In my experience, the term "promise" is much more associated with non-blocking synchronization through .then or .when callback chaining (although ironically the name derives from Argus, which featured blocking promises. Argh! :-)

# Mark S. Miller (11 years ago)

On Wed, Nov 14, 2012 at 11:37 AM, Tom Van Cutsem <tomvc.be at gmail.com> wrote:

2012/11/14 Andreas Rossberg <rossberg at google.com>

On 14 November 2012 18:41, Mark S. Miller <erights at google.com> wrote:

Either way, Scala's unfortunate choice clearly violates this history in a confusing manner, so I'd classify it as #4. Let's not repeat Scala's mistake.

Just to reiterate, it's not just Scala, but more importantly also C++, Java (to some extent), and several less mainstream languages. That is, this use of terminology has quite a bit of history of its own, dating back almost as far as E (and having developed more or less independently).

I still think futures connote strongly with blocking synchronization. If we'd add a concept named "future" to JS on the grounds that the same concept exists in Java and C++, developers will reasonably expect a blocking future.get() method.

In my experience, the term "promise" is much more associated with non-blocking synchronization through .then or .when callback chaining (although ironically the name derives from Argus, which featured blocking promises. Argh! :-)

OTOH, the Argus promises were where promise pipelining < en.wikipedia.org/wiki/Futures_and_promises#Promise_pipelining> was

invented, and this is a key feature of our distributed promises via .send/.post. In this way, the Argus promises are the closest to ours.

# Andreas Rossberg (11 years ago)

On 14 November 2012 20:37, Tom Van Cutsem <tomvc.be at gmail.com> wrote:

I still think futures connote strongly with blocking synchronization. If we'd add a concept named "future" to JS on the grounds that the same concept exists in Java and C++, developers will reasonably expect a blocking future.get() method.

I'd say that different notions of "concurrency" in respective languages naturally affect the details of the future interface, but I don't see this as a fundamental difference in the concept as such. Somewhat like weak maps not having iteration, but still being maps.
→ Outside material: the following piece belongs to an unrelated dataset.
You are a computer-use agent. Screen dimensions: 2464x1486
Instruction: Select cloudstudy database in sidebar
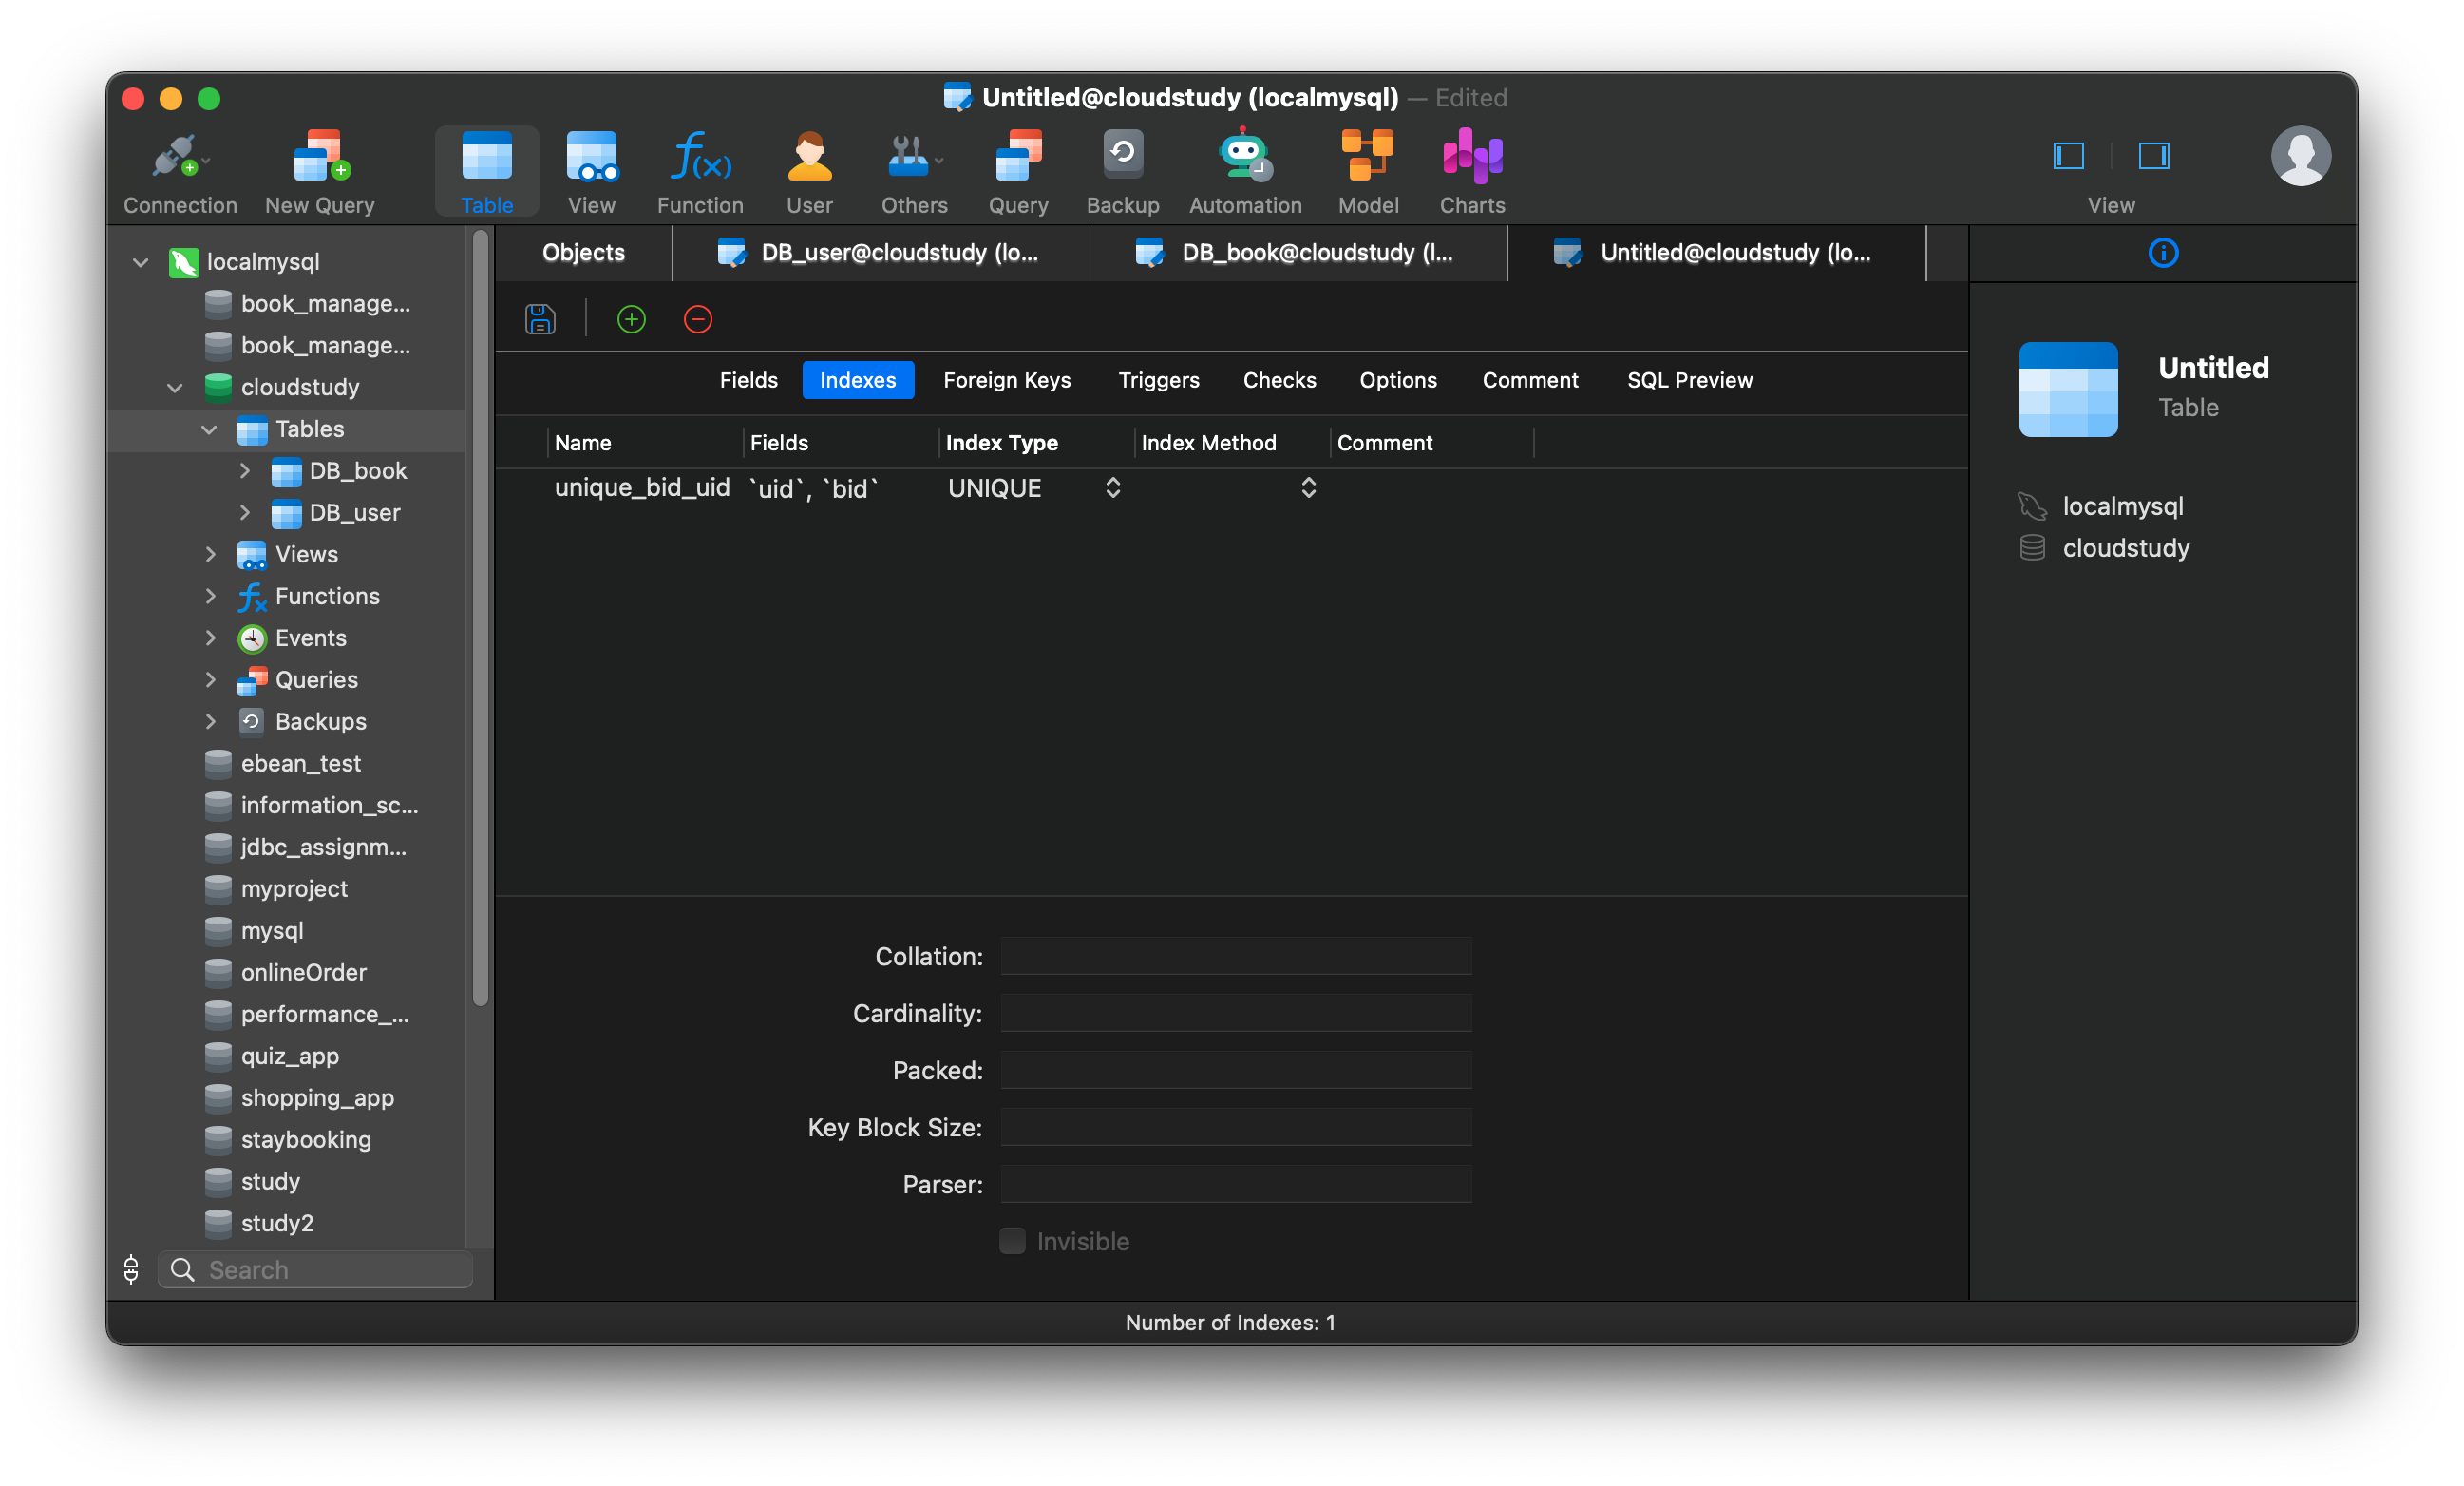(x=299, y=386)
The future interface in languages with threads is a superset of what we can provide for JS. In those languages, you (can) have 'then' and 'wait'. Obviously, in a language without threads and only asynchronous "concurrency", the latter operation is not available.

# Herby Vojčík (11 years ago)

Andreas Rossberg wrote:

On 12 November 2012 16:43, Mark S. Miller<erights at google.com> wrote:

The shift back to "when" clearly failed to achieve consensus.
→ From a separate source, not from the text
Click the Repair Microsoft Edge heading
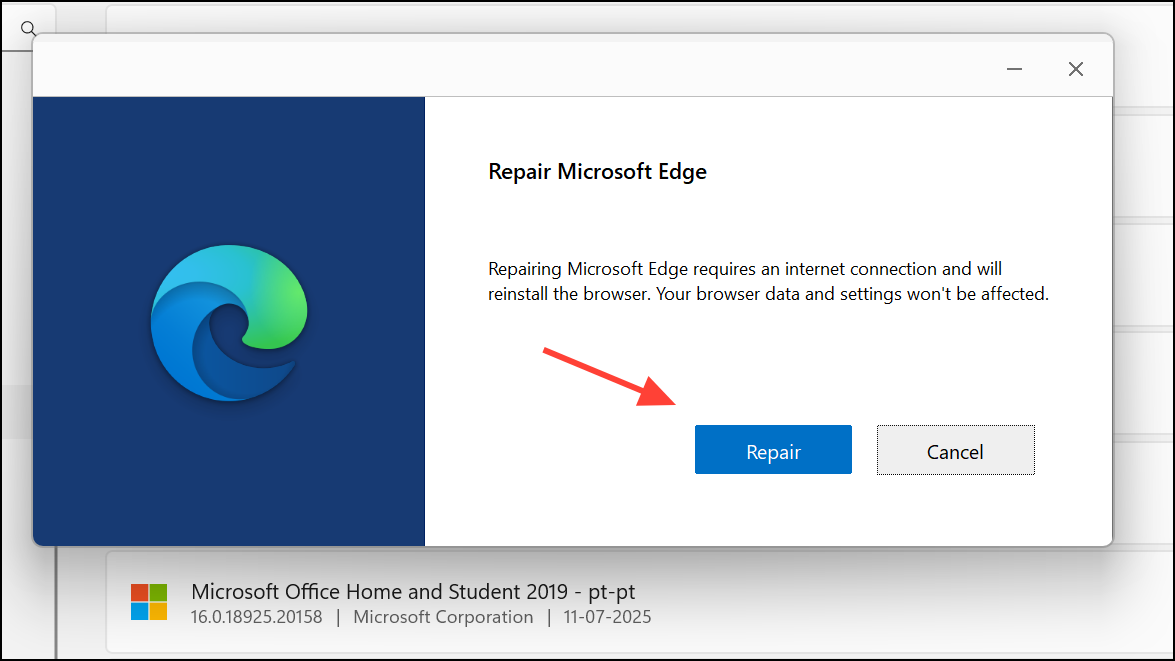tap(597, 172)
FWIW, I think "then" is better, because "when" sounds as if it should be passed some kind of predicate or condition. It just doesn't read very natural when taking continuations.

Just a bikeshedding, but "when" as well as "then" are too ... deep, or how to say it, used in too many different situations in the plain English. IOW, they will undoubtedtly read awkward for certain scenarios.

I myself found good old Smalltalk ifTrue: and ifFalse: fairly readable.

Wouldn't it make sense to call them ifYes/ifOk/ifRight vs. ifNo/IfFailed/ifWrong?

# Herby Vojčík (11 years ago)

Mark S. Miller wrote:

On Wed, Nov 14, 2012 at 9:25 AM, Kevin Smith <khs4473 at gmail.com <mailto:khs4473 at gmail.com>> wrote:

    I think you meant "optimally colored bikeshed," but OK.


Ouch : )

Names are important.  Especially when it comes to something as
potentially confusing as promises and futures.

I agree that names are important.

  1. First choice would be to use existing words, where their existing meanings (whether nat-lang or prior technical use) clearly suggests their intended technical meaning.
  2. Second choice would be to use words whose existing meanings do not conflict with their intended technical meaning, and where programmers do not mistakenly assume they know the wrong meaning.
  3. Like #2, but coining new words if needed. 4...) anything else is too likely to cause confusion.

When I see hardships around existing proposal, I go for something crazy. So #4 prbably according to above terminology.

I would use .notyet (or .notYet) instead of .future for the end.

Promise for the beginning seems fine (at least, there is only one of the promise/future pair), but I can as well see "Will" or "Shall" there.